And let's get it in perspective, that's all it was. It was 400 kilometres of cycling, some of it uphill, some of it downhill, some of it on the level, some of it dry, some of it wet. The sort of thing I do just about every day of my life, only I was doing a great deal of it all at once.

True, it was twice as far as the longest I'd ridden in one go before. I thought of how I felt when I arrived at my inlaws' house at Barmouth, just before Easter, and asked myself "Could I have just had a quick snack and come all the way home again?". The answer was probably not, but then, I hadn't started the ride with that in mind. I had felt good at the end of it, and did cycle most of the way back a couple of days later, as well as having a reasonable intermediate ride while I was there.

On the Avalon Sunrise, if I hadn't endured 5 hours of torrential rain coupled with freezing winds, I'd have completed in time. I'm happy with what I did, and no, the experience certainly hasn't diminished my enthusiasm for audax in the slightest. If anything, the opposite.

A few excellent lessons have been learned.

Next time, I shall arrive early enough to be rested upbefore the ride starts. The ride started at 10.30pm, and I'd had no sleep since 7am. I'd done a morning's work and made a long train journey with 2 changes in the afternoon. I was already quite tired.

Next time, I'll take a survival blanket or two with me. It had crossed my mind, but I didn't do anything about it. If I'd had one, I could have found a sheltered corner, and got myself warmer than I was, and could have probably carried on after a couple of hours sleep.

Next time, I'll be carrying less luggage, but what to leave out?

Next time, I WILL have lost some weight. 

Next time, I won't be dependent on the kindness of strangers.

So, why do it at all, let alone again?

There were a few things which attracted me to the Avalon Sunrise:

  • starting a ride at sunset
  • riding through Glastonbury at dawn
  • riding for around 24 hours
  • getting back to a lovely pub for food and drink at the end
  • a quiet night of camping before coming home 

I was a bit gobsmacked by the start - I hadn't expected the pace to be quite so, well, brisk.

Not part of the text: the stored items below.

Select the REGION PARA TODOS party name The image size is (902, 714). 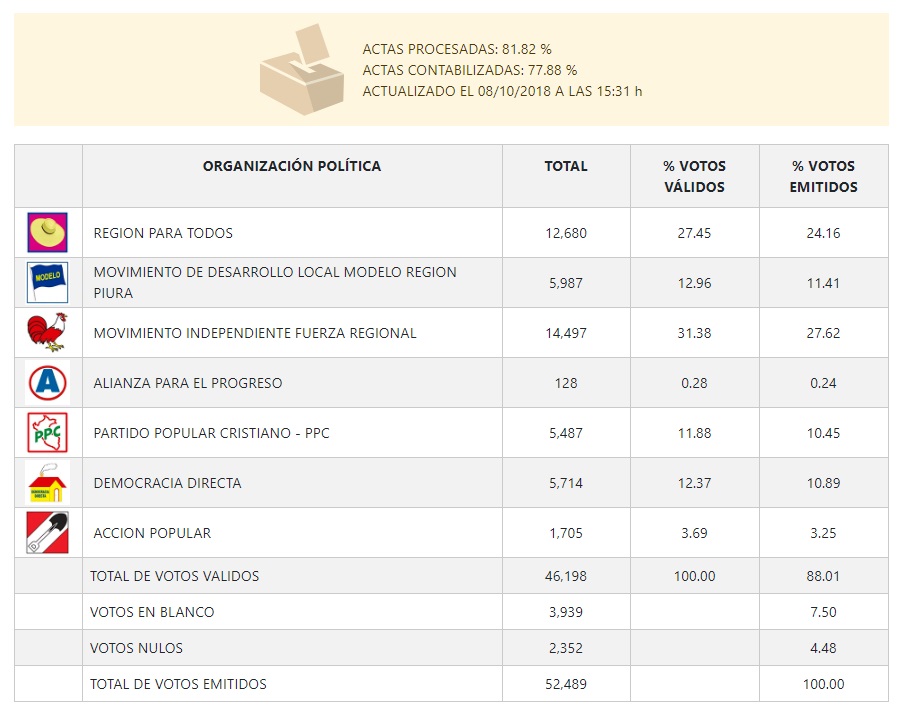[x=163, y=233]
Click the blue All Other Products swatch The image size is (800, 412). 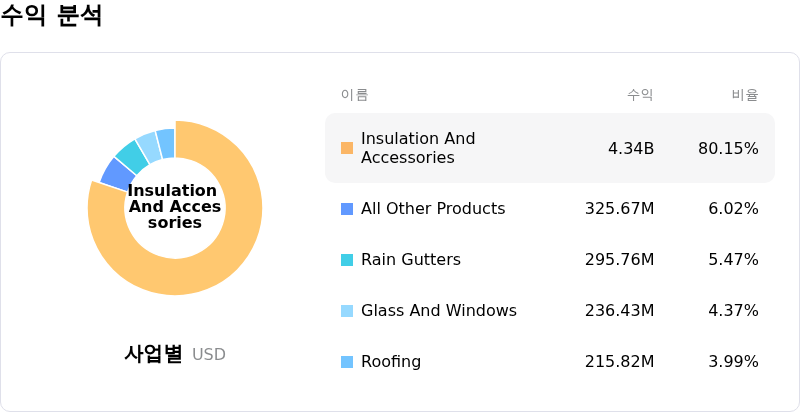347,209
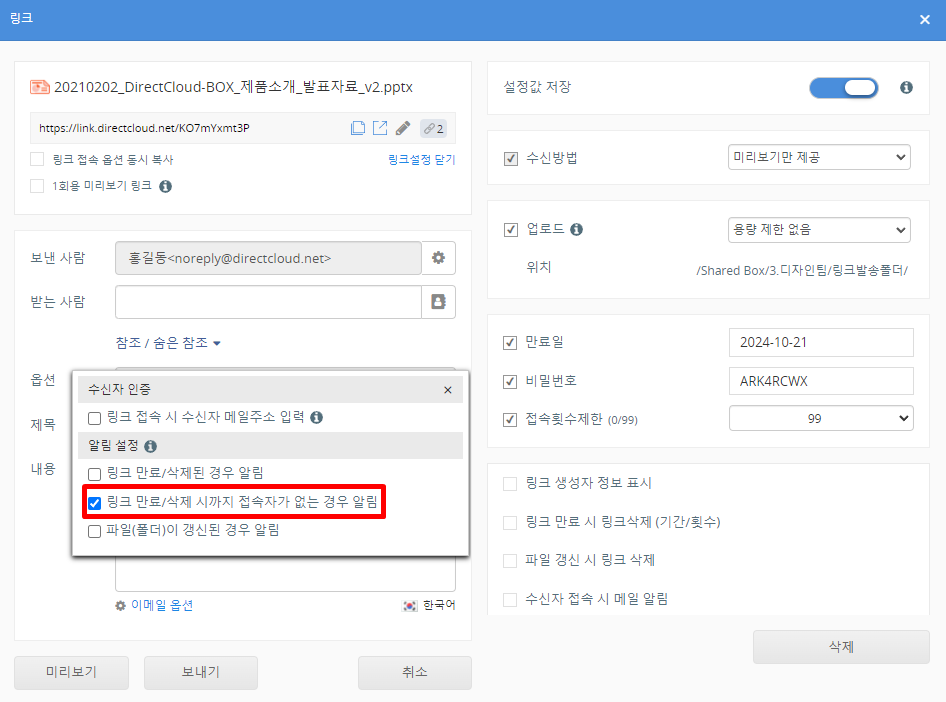Expand 참조 / 숨은 참조 fields

pyautogui.click(x=168, y=343)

I was very soon left holding the Lanterne Rouge, a position I am familiar with, but I kept their red lights in my sight as far as the first control (25km).

After that, I knew if I tried to hold onto them, my pace would be unsustainable, so I settled into my own groove. Riding the A395 from Tiverton to Minehead was lovely - gradients are easier, simply because you can't see them at night. The noises of the forest spur you on to faster and faster descents! A very welcome cup of tea in the company of two elderly ladies in Minehead was quite surreal at the second control, when I discovered I was not the back marker after all - someone had started late!

Along the A39 to Bridgwater, the wind was (mostly) at my back and made the going easy, though a couple of hours of light rain just before dawn soon countered that. Daylight as I neared Street and Glastonbury was very welcome, and the views were a delight. The day became a test of stamina and concentration which I seemed to be winning. I was arriving at controls in time, I was riding comfortably, my bike was singing. My only "mechanical" problem had been my maptrap vibrating loose on my new aero bars. The late starter, a chap who'd punctured twice and the tandem riders (who'd also punctured) soon overtook me. I didn't care.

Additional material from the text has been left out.